LS: I’ll be using a modern piccolo trumpet.
MT: Technically speaking, what are you finding difficult, or easy about the piece.
LS: I would say that nothing is easy; when it comes to the baroque literature for trumpet it is all challenging.
MT: How so?
LS: Usually the register is much higher than with normal trumpet playing, which is why we have to play on a piccolo trumpet which is pitched an octave higher then our normal instruments. And the reason is that when these composers were writing, the only trumpets that were available to play a melody on were the natural trumpets of that time, which had no valves. So the only way you could play a melody was to play in the extremely high register.
MT: Why is that?
LS: Well the higher you go on a brass instrument, the closer the intervals become. So if you want to play a melody you have to play in the high register.
MT: I have heard people say that during the baroque period many of the brass players played everything from the horn all the way up to the high trumpets. I’m not sure if this is true.

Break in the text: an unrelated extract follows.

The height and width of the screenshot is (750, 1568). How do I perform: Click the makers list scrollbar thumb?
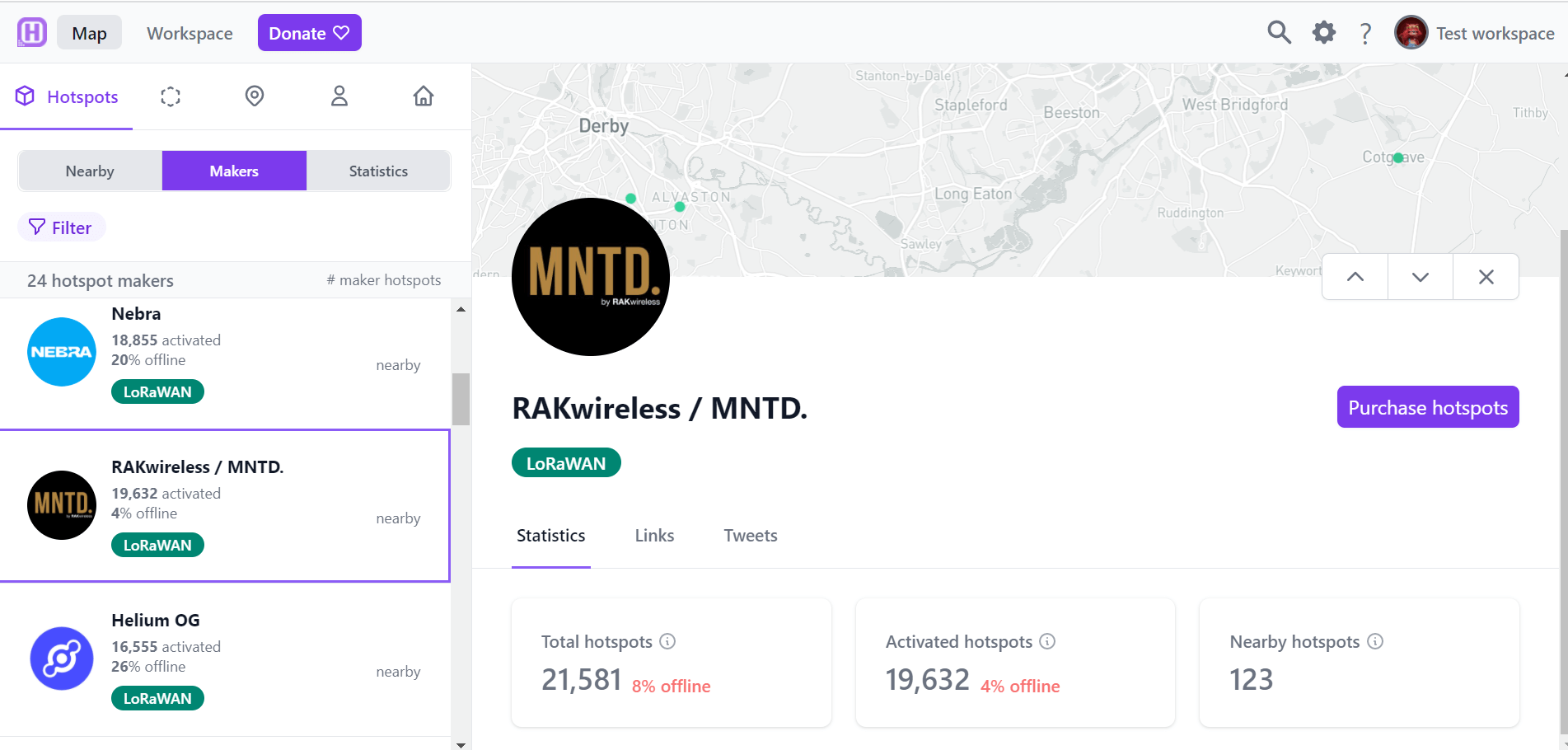click(461, 399)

LS: Yes, that sounds about right. And from my understanding, there was a “high register guild” that you could become a member of, and in order to play the higher clarino parts, you had to be a member of this guild. If you were not in the guild, then you had to play the lower parts.
MT: I did not know that.
LS: Yes, so it was a very specific skill set that the clarino players had. The modern orchestral trumpet players, we have to be able to play low and high. So there is no guild for us, we have to be able to do it all. [laughing]

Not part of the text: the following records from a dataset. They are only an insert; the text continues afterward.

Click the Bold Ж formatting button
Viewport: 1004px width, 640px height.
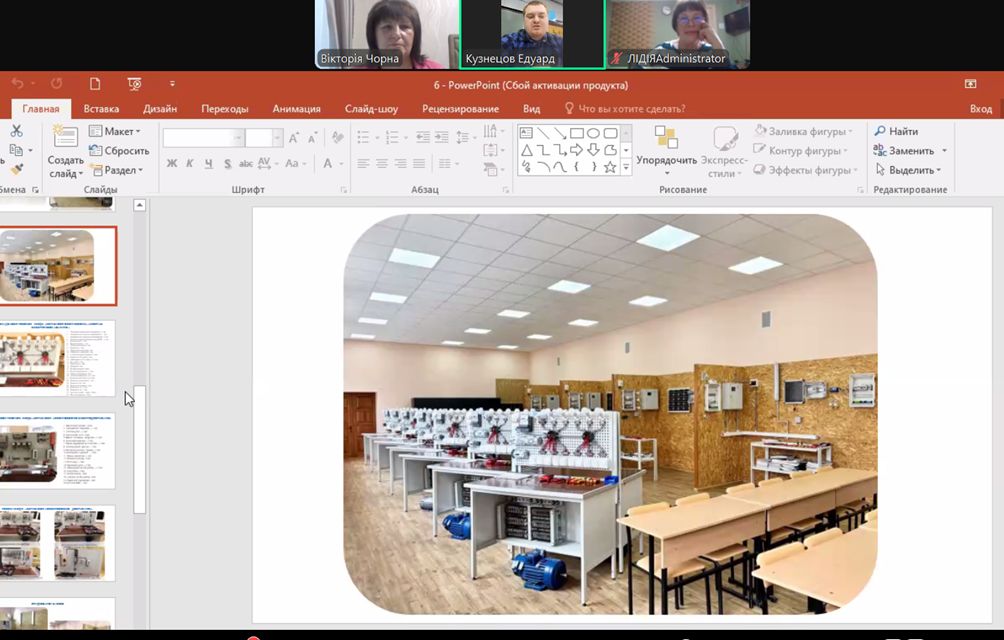pyautogui.click(x=172, y=164)
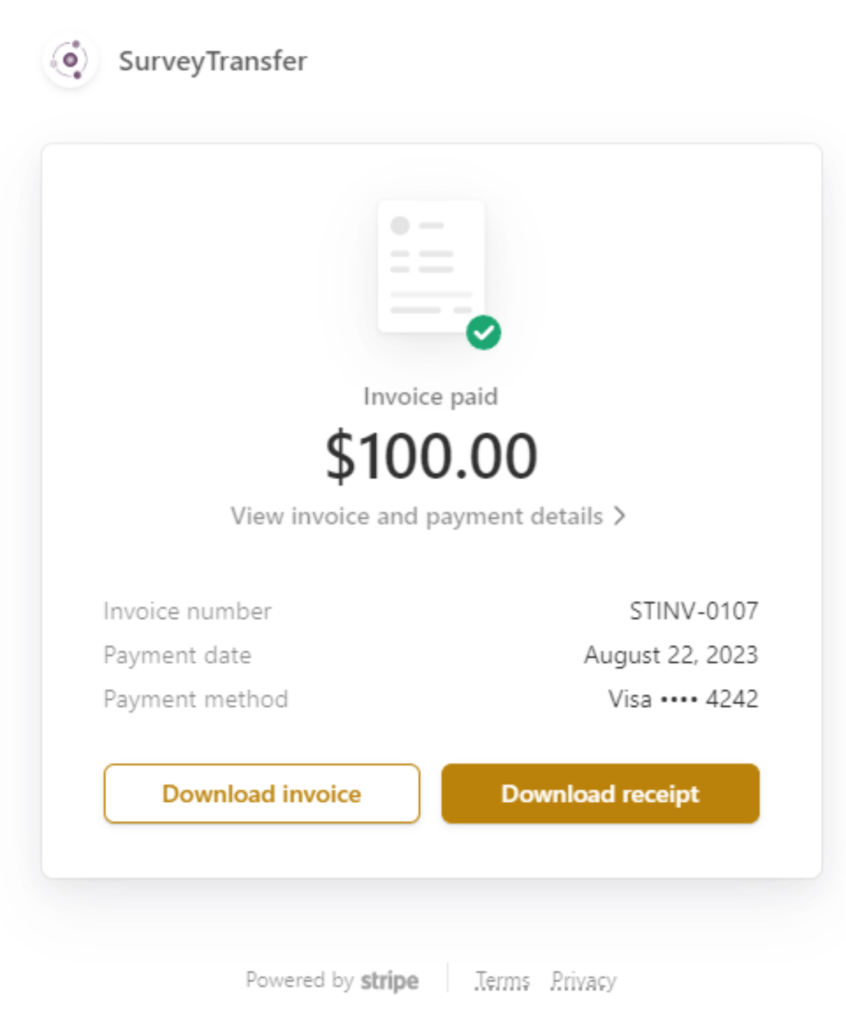Click the SurveyTransfer logo icon
846x1024 pixels.
(71, 61)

MT: Yes, no guild for you, just the audition.
LS: Exactly.
MT: How many concertos have you played in your career?
LS: With an orchestra, not many, this will probably be about the fifth time I have soloed with an orchestra. It does not come up for me very often, but I am always excited when it does happen. And playing a solo with the Cleveland Orchestra is more then I could have ever hoped to do in my life, as a trumpet player.

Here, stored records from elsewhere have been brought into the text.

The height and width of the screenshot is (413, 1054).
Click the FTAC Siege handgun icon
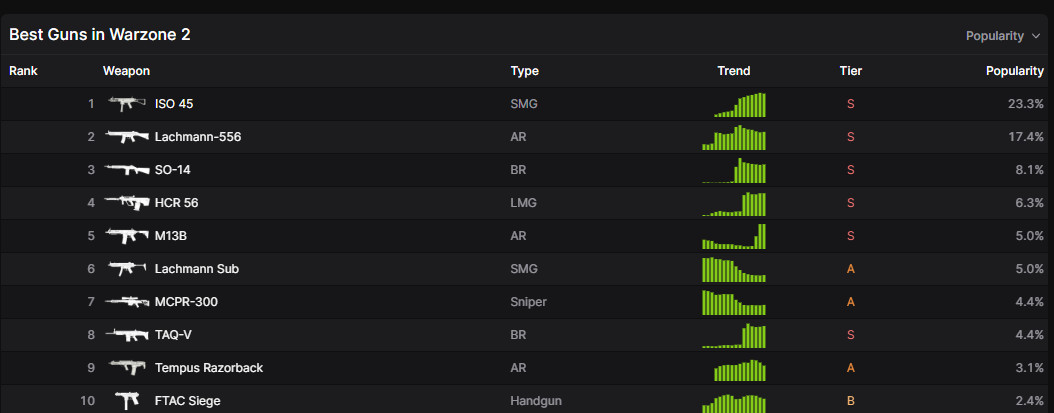[127, 401]
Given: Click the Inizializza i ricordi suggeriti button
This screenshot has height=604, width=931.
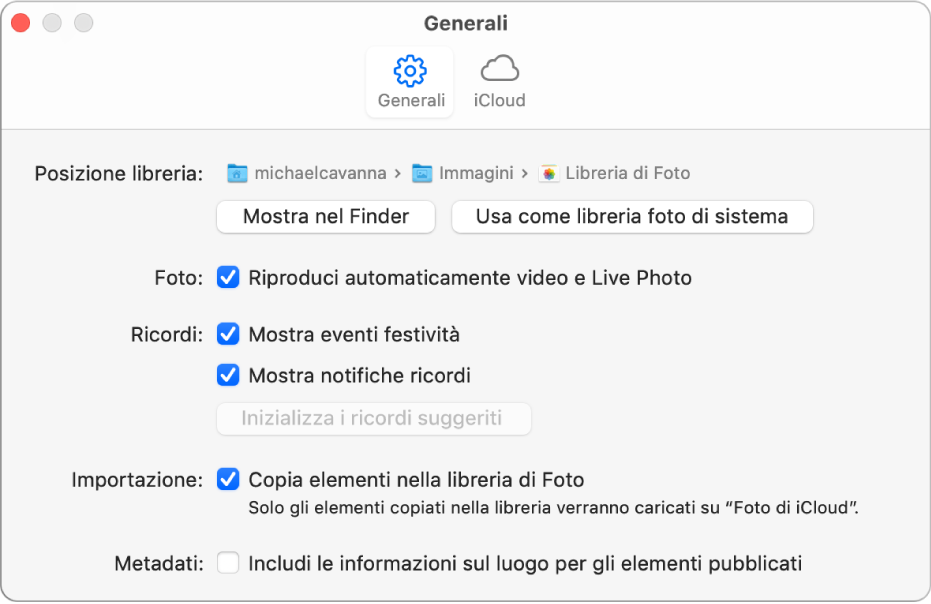Looking at the screenshot, I should pyautogui.click(x=373, y=419).
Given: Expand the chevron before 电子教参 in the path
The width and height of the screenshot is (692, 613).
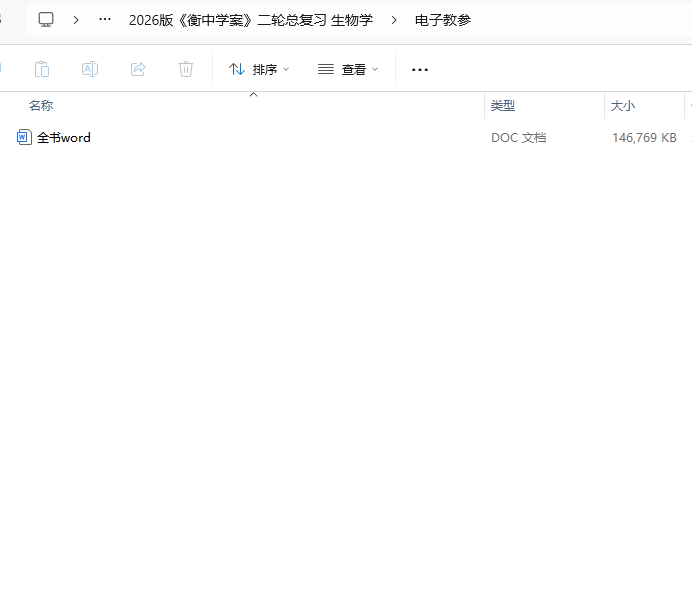Looking at the screenshot, I should (x=394, y=19).
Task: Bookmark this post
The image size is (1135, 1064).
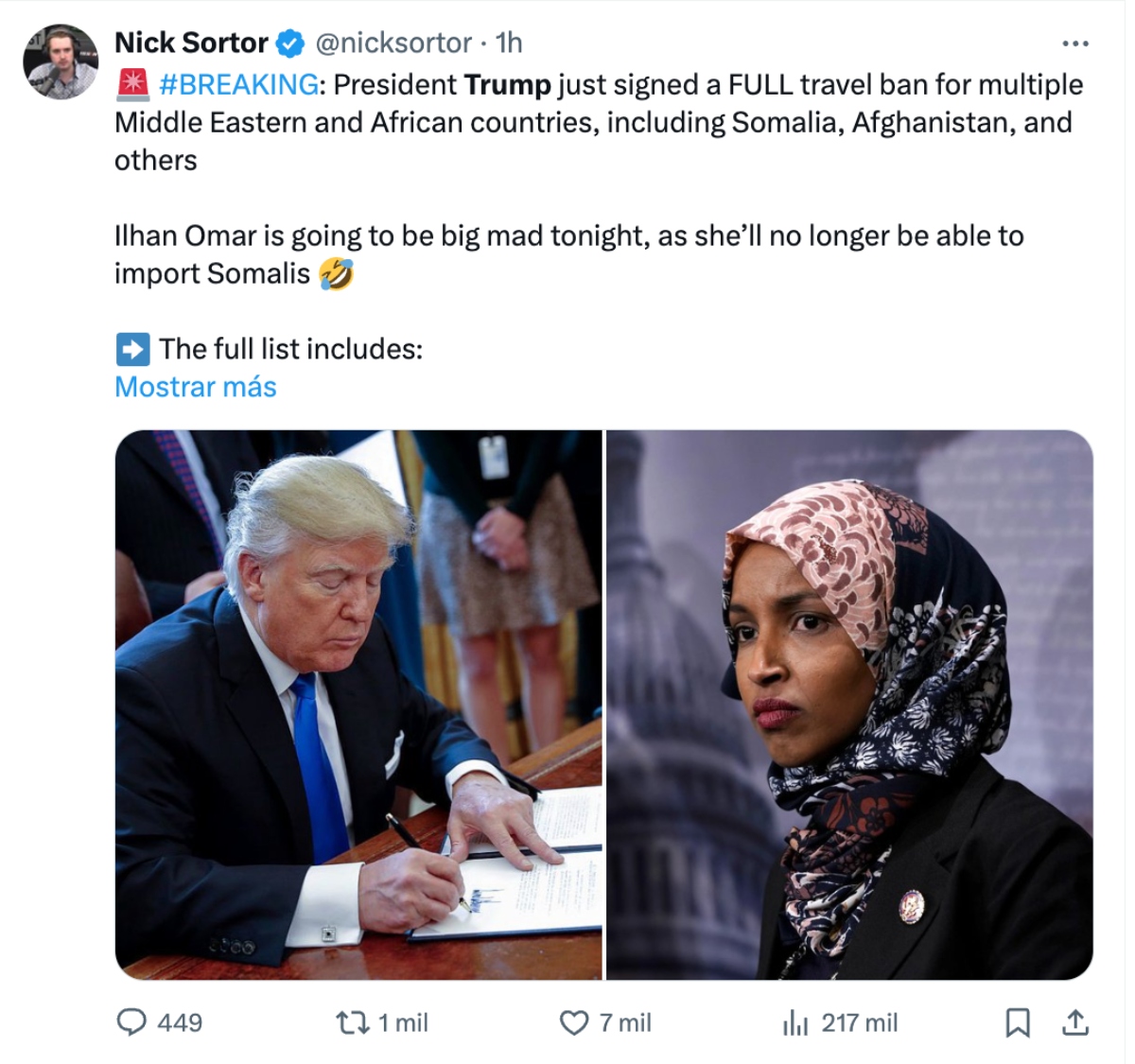Action: (x=1018, y=1022)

I think we talked about this before, but growing up in Cleveland I was always looking up to the orchestra, and for me, they were always the best. Just to be a member of the orchestra fulfilled all of my dreams, and I never thought that I would get to play a solo.
MT: So here you are.
LS: Yeah, not bad.
MT: Well congratulations.
LS: Thanks
MT: Life could be a lot worse.
LS: Exactly. But seriously, it definitely is an honor, and something that I don’t take lightly, because not everybody gets a chance to do it.
MT: I think the concept of the Italian Masterworks Series is very interesting, not just musically but also from the visual art standpoint.
LS: Yes it is, and I am actually a member of the Art Museum and visit it a couple times a month. But I grew up around art. My father was a painter, and he would always take us to the Museum, which is something I am very thankful of.
MT: It is fascinating, I think anyway, that whole intersection of music and art, especially during the baroque period because they did go hand in hand.
LS: Exactly. I have to say that my favorite class I had when I was at Baldwin-Wallace was the art appreciation class that I took at the Art Museum. It was a B-W class but it was taught at the Museum. It was a great class that kind of brought me back to my roots of growing up with the visual arts.
MT: Is the baroque period in some way special for you?
LS: I do appreciate the visual art, although musically, it is one of my favorite periods of music.
MT: Back to baroque trumpet playing, because it is so difficult, is playing the literature something that comes later in a player’s development?
LS: I was blessed with a natural high register, so by the time I was in high school I could play just about all of the baroque literature for the high trumpet. It was always something I was able to do.
MT: That’s good for you.
LS: Yes, it’s quite helpful. And I think the reason I never thought about a solo trumpet career is that most of that literature doesn’t appeal to me as much. I can’t think of a solo trumpet piece that has as much to say as the Beethoven Violin Concerto. But the baroque trumpet literature, for me that is my favorite music for solo trumpet. This is why I am so grateful that my first opportunity to play a solo with the orchestra is a baroque concerto, because it is music that I appreciate so much.